Aujourd’hui libéré d’un combat qui lui a pris des années – récupérer les droits d’auteurs des chansons qu’il a écrites dans sa première vie avec CCR – il se dit prêt à prendre la route une nouvelle fois. A 77 ans, il déclare, « je suis impatient d’avoir de nouvelles idées et un intérêt renouvelé pour ma musique… comme un renouveau ». Signe que le rock est bel et bien l’un des élixirs de la jeunesse éternelle.
Ils s’appelaient les Golliwogs, ils ont finalement changé de nom pour Creedance Clearwater Revival, un nom qui a marqué l’histoire du rock avec des titres en forme d’hymnes pour une liberté dénonciatrice. Proud Mary, Fortunate Son, Bad Moon Rising sont autant de tubes qui ont marqué les années 60 et 70 et inspiré toute une jeunesse. A la composition et au chant, John Fogerty, évidemment. Le groupe connaîtra un succès mondial avant de se dissoudre, en 1972.

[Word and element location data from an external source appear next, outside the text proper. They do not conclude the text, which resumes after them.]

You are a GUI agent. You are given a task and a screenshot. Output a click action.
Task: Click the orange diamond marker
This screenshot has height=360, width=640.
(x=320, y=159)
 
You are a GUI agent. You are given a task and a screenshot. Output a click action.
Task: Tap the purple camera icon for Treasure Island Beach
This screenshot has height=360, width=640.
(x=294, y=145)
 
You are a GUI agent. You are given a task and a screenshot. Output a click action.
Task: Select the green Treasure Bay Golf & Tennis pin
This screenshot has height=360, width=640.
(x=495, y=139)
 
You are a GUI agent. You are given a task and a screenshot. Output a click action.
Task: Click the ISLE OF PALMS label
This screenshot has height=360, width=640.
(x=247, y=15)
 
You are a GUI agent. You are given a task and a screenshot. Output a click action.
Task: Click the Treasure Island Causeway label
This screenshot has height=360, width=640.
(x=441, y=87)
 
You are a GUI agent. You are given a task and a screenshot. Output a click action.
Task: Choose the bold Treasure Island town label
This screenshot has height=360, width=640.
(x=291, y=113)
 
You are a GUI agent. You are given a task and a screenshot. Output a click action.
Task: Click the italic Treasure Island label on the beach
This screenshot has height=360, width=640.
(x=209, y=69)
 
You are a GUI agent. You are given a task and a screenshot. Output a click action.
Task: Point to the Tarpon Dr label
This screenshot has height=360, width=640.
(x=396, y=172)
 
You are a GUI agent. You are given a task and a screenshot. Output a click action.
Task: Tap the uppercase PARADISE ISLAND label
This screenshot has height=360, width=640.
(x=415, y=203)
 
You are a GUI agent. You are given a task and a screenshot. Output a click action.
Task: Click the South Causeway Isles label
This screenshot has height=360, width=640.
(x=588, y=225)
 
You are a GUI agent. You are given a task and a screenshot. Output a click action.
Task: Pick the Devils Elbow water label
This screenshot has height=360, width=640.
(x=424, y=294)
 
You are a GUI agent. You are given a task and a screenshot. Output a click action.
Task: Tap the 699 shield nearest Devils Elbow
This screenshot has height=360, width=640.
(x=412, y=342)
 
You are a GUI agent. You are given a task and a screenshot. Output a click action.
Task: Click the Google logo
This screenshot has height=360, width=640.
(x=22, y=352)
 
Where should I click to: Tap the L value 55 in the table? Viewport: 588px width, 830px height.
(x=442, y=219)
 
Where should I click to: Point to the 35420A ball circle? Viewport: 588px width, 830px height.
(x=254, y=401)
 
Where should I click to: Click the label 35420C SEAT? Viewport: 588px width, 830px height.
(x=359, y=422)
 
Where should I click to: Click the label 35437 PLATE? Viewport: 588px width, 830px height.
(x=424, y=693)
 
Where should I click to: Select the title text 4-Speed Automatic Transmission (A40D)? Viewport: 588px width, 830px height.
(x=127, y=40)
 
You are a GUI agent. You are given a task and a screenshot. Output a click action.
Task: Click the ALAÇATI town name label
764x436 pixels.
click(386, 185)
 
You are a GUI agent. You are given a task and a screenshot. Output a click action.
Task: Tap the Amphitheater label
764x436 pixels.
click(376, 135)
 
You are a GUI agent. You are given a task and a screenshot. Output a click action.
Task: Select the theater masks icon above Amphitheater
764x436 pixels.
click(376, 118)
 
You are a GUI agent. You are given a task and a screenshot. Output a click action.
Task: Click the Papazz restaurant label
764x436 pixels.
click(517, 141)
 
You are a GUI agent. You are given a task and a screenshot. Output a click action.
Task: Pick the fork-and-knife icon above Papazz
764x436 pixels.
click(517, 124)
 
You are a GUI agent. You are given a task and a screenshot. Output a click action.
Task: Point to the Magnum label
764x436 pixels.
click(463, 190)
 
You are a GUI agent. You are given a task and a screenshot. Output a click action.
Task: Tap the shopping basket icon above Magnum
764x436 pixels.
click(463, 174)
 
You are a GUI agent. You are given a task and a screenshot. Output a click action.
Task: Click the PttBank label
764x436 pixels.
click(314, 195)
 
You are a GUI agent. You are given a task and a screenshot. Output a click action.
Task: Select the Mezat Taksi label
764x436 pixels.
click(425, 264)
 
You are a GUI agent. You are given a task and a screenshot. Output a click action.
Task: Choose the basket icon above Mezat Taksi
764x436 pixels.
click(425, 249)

Dès la dissolution de son groupe, John Fogerty reprend la musique à sa manière : dans un travail perfectionniste et acharné. Il sort en 1975 son premier album éponyme, en solo mais ne retrouve pas le succès qu’il avait connu avec CCR. En 1976, il récidive pourtant avec Hoodoo. Là encore, ses titres peinent à se faire une place dans les charts. Déçu, le chanteur reconnaît que sa musique n’est pas complètement à la hauteur et demande à sa maison de disques de détruire les bandes. Pendant presque 10 ans, l’artiste ne donnera plus de nouvelles. Il a cependant encore des choses à dire.
Une petite traversée du bayou plus tard, John Fogerty revient enfin à la musique. Sorti en 1985, son album Centerfield met cette fois tout le monde d’accord. La chanson-titre est un véritable hymne au baseball, sport favori du chanteur. Elle investit rapidement les ondes radio ainsi que les terrains de jeux et le génial guitariste revient en grâce auprès de son public et de la presse musicale. Ça sonne rock, un poil blues et avec The Old Man Down the Road, il finit d’embarquer les plus jeunes comme les nostalgiques !
C’est en 1993 que CCR est intronisé au Rock and Roll Hall of Fames, mais les tensions entre les membres du groupe subsistent et le groupe s’y produira sans son leader. Ce dernier préfère se concentrer sur sa carrière solo et sort quatre ans plus tard l’excellent Blue Moon Swamp. Là encore, personne ne s’y trompe et l’album remporte un Grammy Award dans la catégorie meilleur album rock. Dans la foulée, l’artiste part dans une tournée d’anthologie, jouant pour la première fois depuis qu’il fait cavalier seul les titres les plus connus de sa carrière, ceux de CCR.
C’est un John Fogerty qui brille d’une lueur nouvelle que nous retrouvons en 2023. Après une série de concerts de charité pour aider les enfants pendant la pandémie de Covid, l’artiste gagne une bataille judiciaire qui courait depuis des années et récupère les droits sur les chansons qu’il a écrit pour CCR. Enfin ! Une victoire et une reconnaissance qui donne de nouvelles envies à l’artiste qui approche les 80 ans mais qui a conservé une étincelle adolescente. Une tournée d’abord, un album ensuite ? « Il y a certainement plus à venir » déclarait-il au magazine Rolling Stone. Alors on attend et on croise les doigts.